--- start DATA ---
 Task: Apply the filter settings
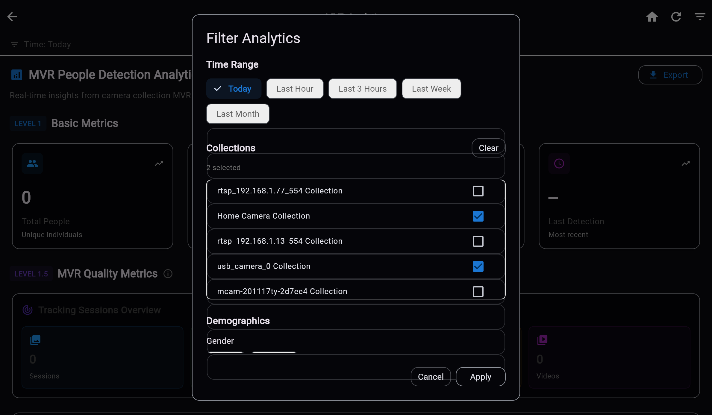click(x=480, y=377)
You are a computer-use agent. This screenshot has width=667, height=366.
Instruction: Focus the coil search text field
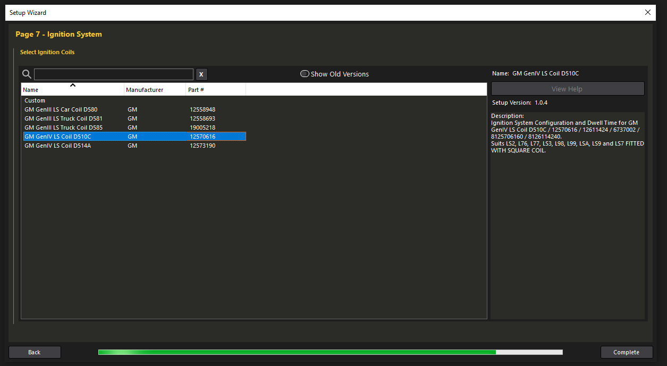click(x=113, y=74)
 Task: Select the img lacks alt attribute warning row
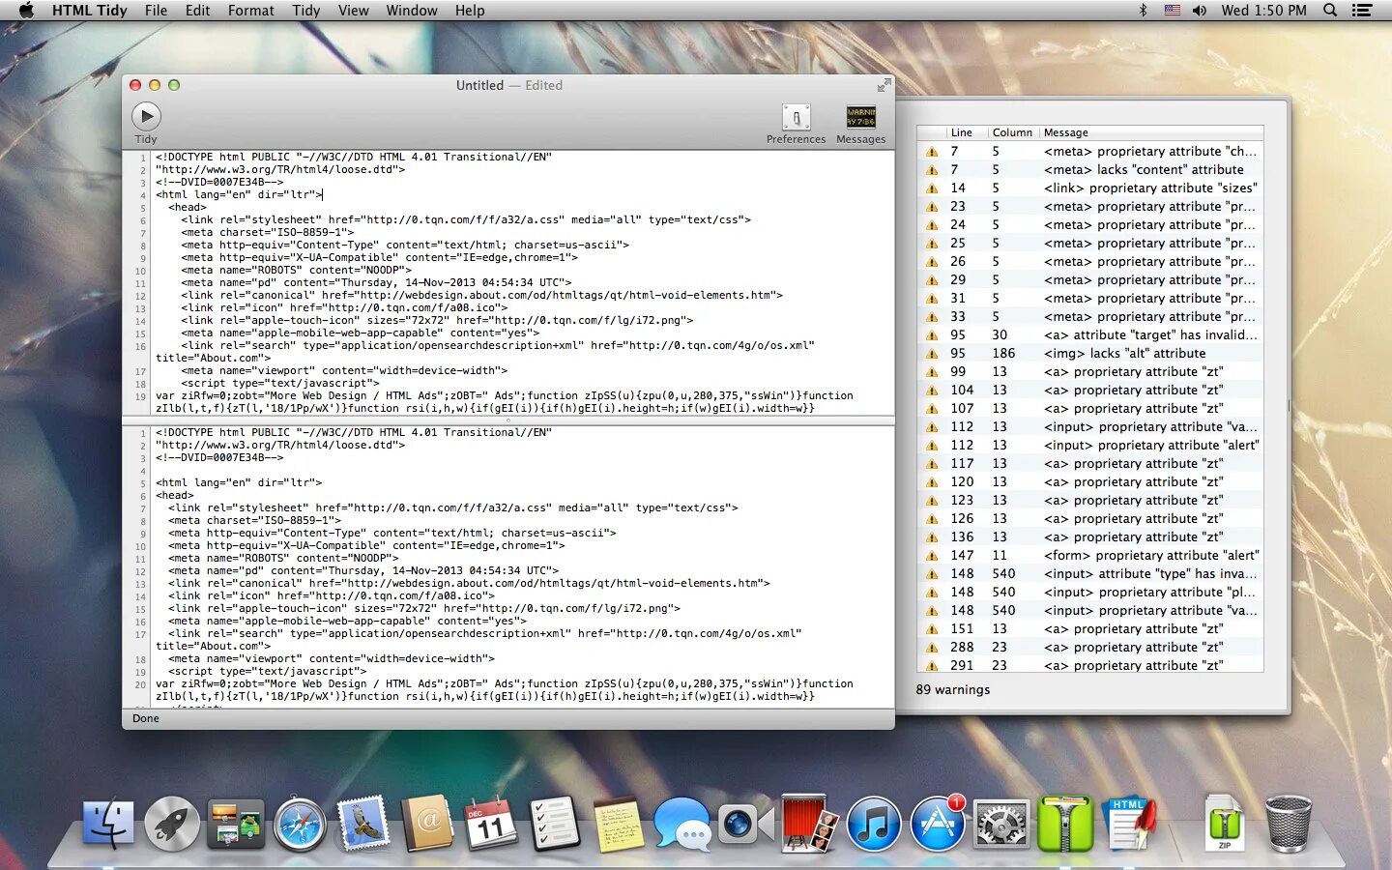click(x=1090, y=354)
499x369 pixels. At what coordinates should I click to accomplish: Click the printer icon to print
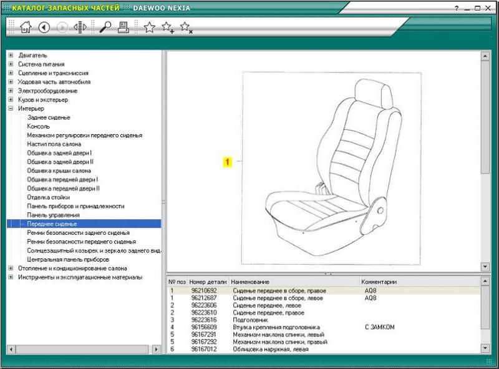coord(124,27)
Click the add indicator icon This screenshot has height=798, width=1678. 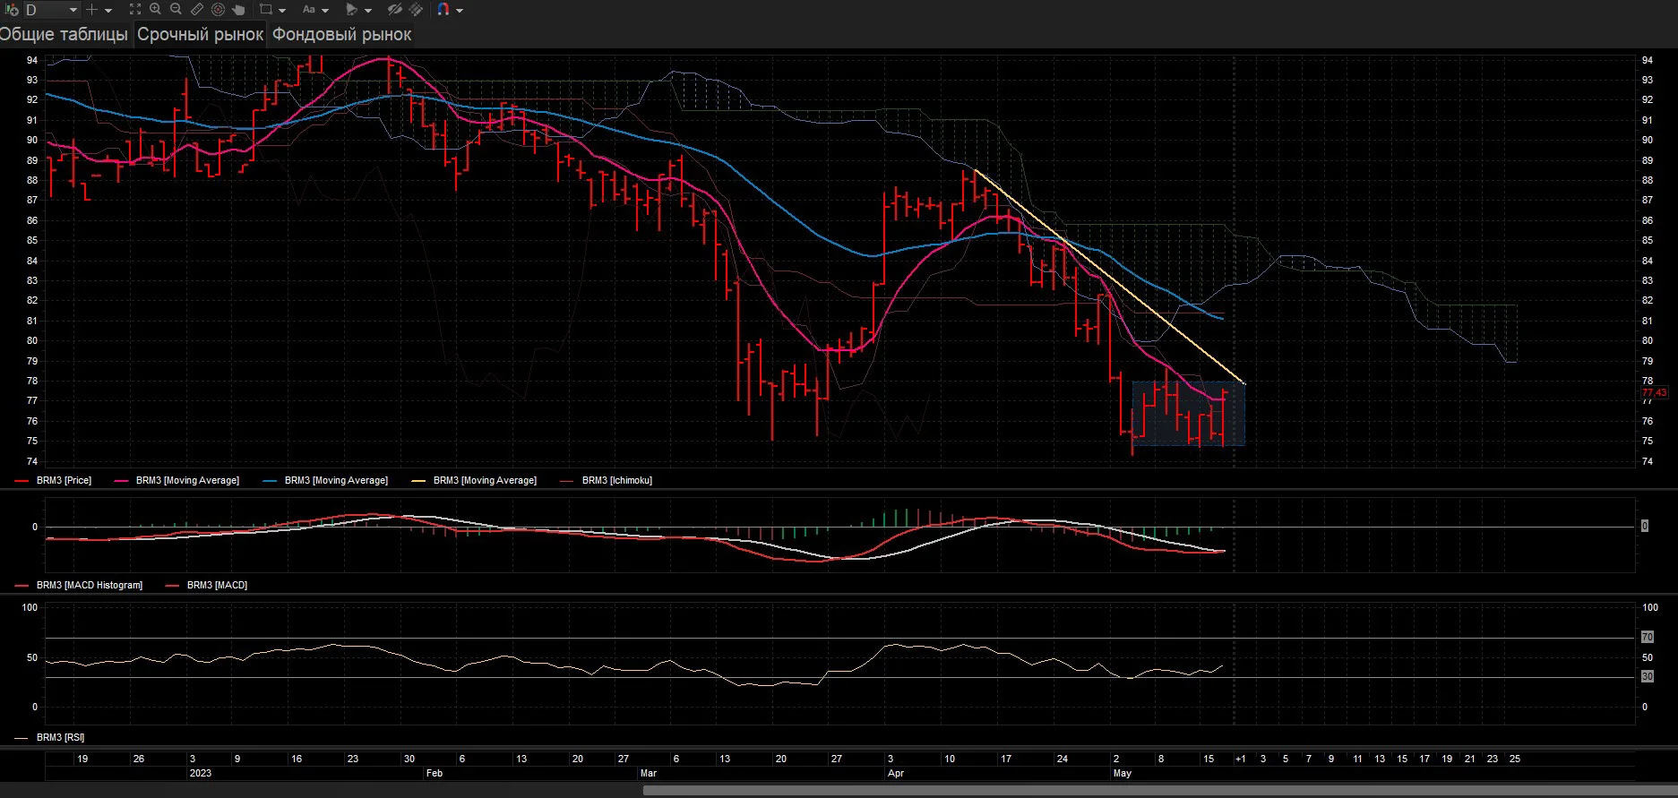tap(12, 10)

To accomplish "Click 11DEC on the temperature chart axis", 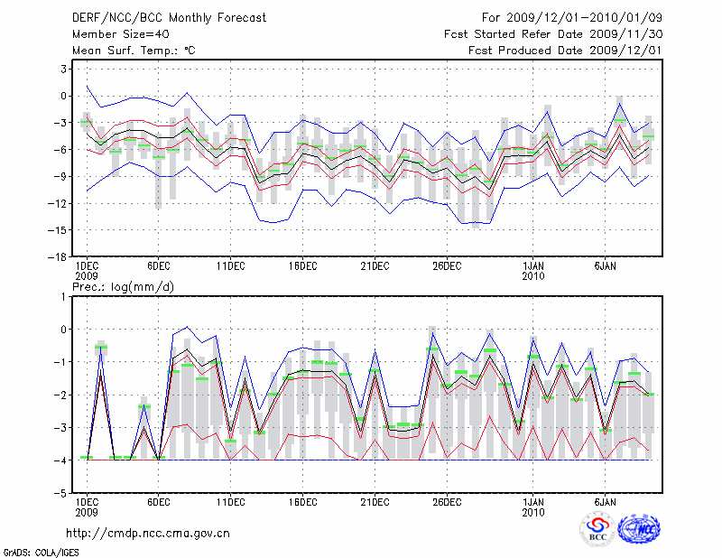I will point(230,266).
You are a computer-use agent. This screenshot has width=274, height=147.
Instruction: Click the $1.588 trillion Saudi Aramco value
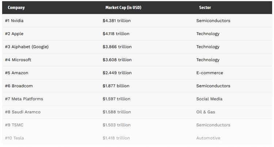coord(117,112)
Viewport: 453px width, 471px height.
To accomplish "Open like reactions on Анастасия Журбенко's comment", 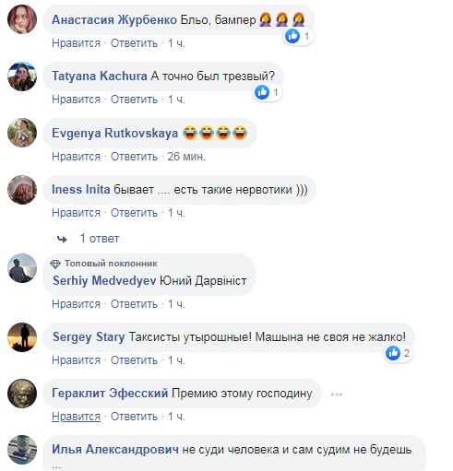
--- end DATA ---
--- start DATA ---
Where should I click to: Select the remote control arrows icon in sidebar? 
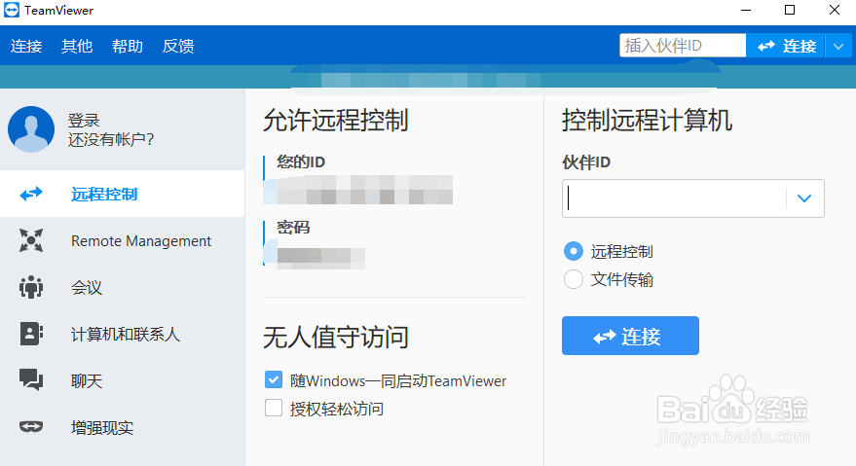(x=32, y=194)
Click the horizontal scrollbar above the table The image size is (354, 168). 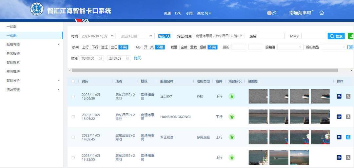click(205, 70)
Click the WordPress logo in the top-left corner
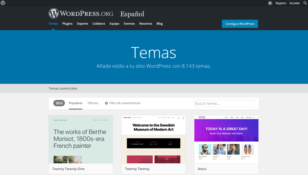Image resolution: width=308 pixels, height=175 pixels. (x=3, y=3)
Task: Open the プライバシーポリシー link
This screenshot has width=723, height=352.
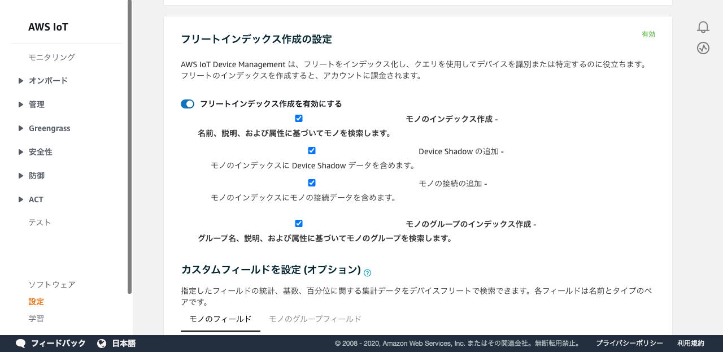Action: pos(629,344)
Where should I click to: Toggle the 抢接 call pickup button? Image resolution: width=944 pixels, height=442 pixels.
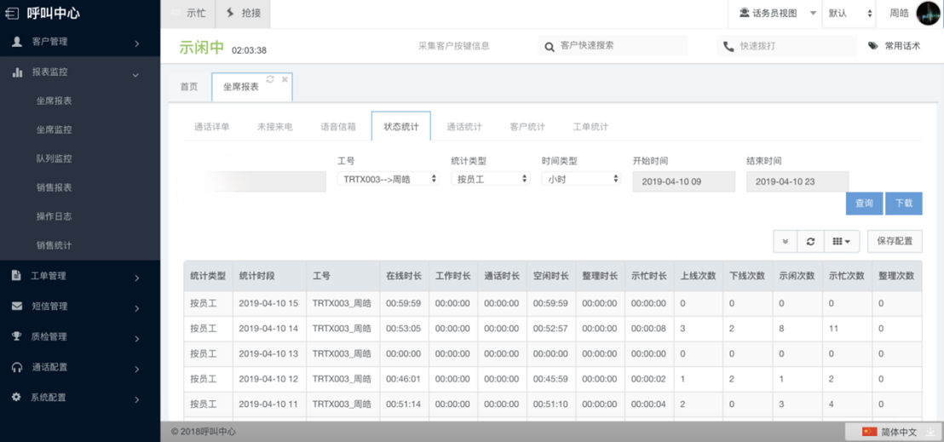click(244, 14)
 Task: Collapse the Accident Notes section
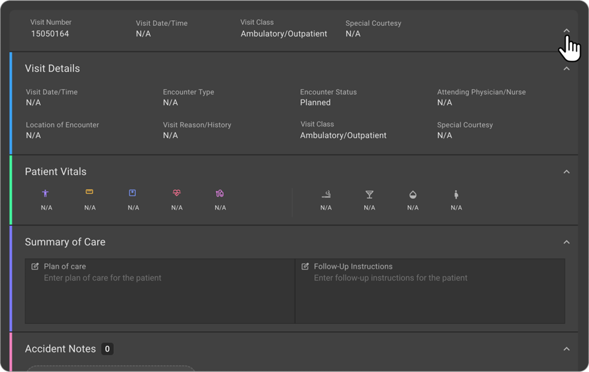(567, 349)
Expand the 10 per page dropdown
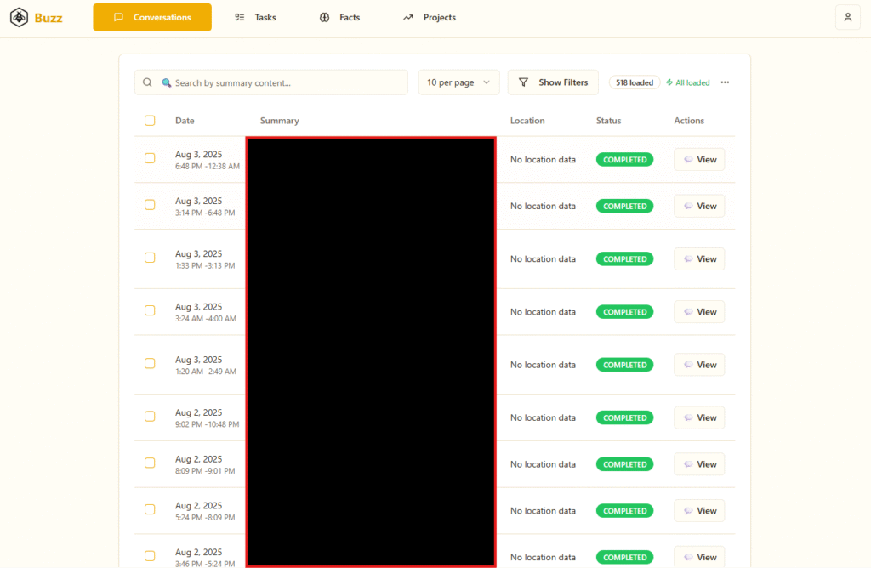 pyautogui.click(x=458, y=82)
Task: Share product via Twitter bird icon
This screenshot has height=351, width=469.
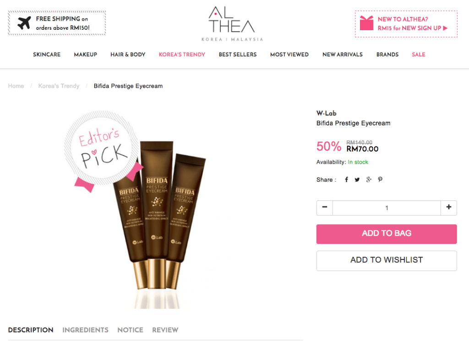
--- end DATA ---
AIM OF THE EXERCISE :: Shift every coordinate in the answers by adding 107, and give the data again, starting at the line containing "Task: Apply the filter settings" and ending at the line containing "click(x=1090, y=354)", with the requests included. Leave the pictures out.

RESULT OF THE TASK ::
 Task: Apply the filter settings
click(x=587, y=484)
You are a computer-use agent. This screenshot has width=667, height=366.
Instruction: Focus the coil search text field
click(x=220, y=181)
 Task: Select the img lacks alt attribute warning row
click(x=1197, y=461)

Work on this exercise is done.